═════ THE RECORDS
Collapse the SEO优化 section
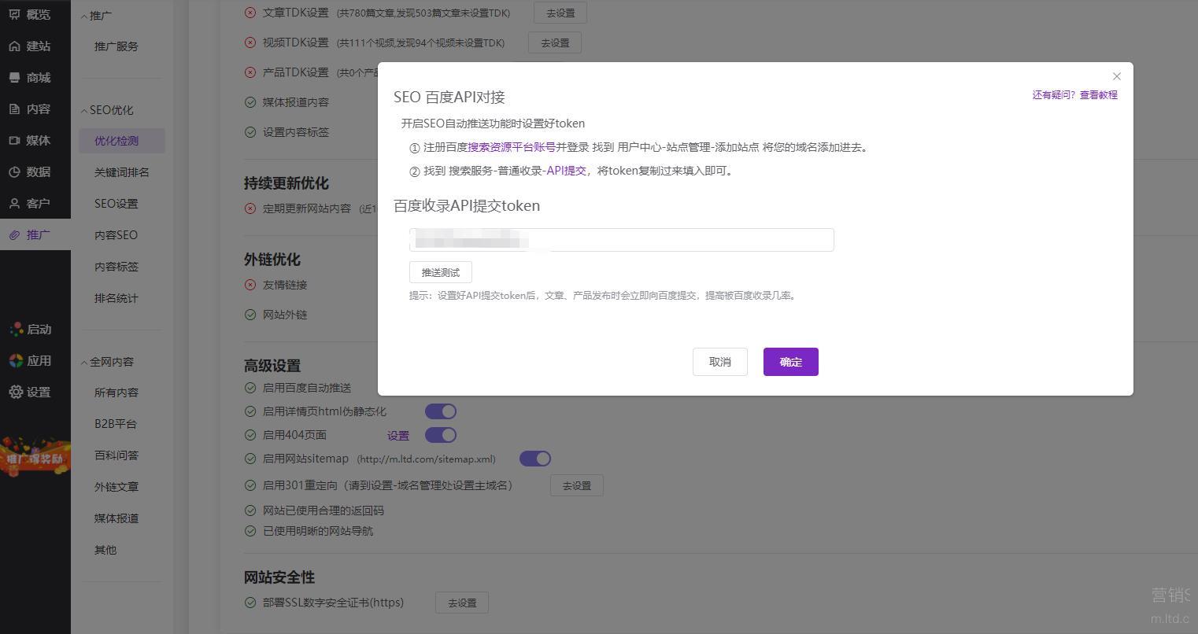The width and height of the screenshot is (1198, 634). pyautogui.click(x=84, y=110)
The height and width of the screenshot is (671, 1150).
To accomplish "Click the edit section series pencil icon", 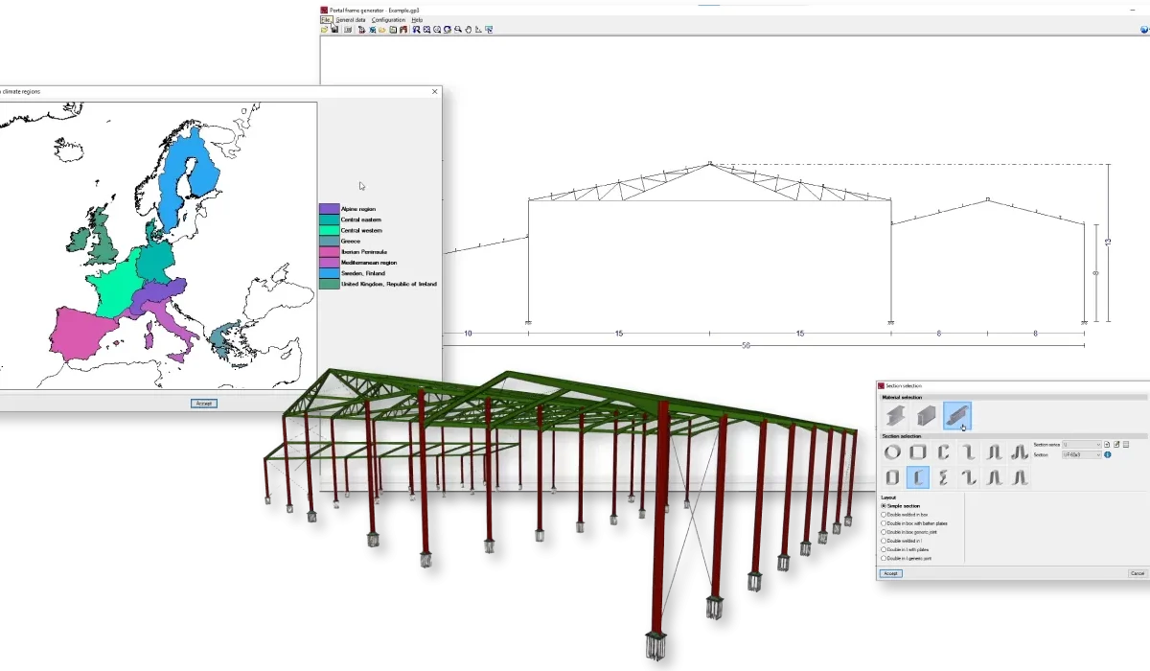I will click(1116, 445).
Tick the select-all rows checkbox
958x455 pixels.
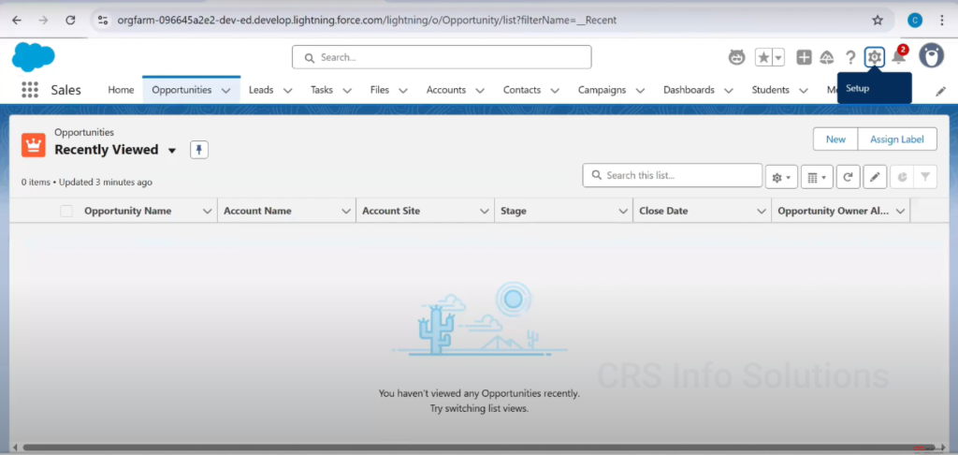(x=66, y=211)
══════════
Rewrite the part that opens with the line containing "Tick the select-all rows checkbox" and closes at the end of the rows, including the requests, and shift every coordinate in the answers up by 14. Leave the pictures out of your answer.

Tick the select-all rows checkbox
958x455 pixels.
(x=80, y=225)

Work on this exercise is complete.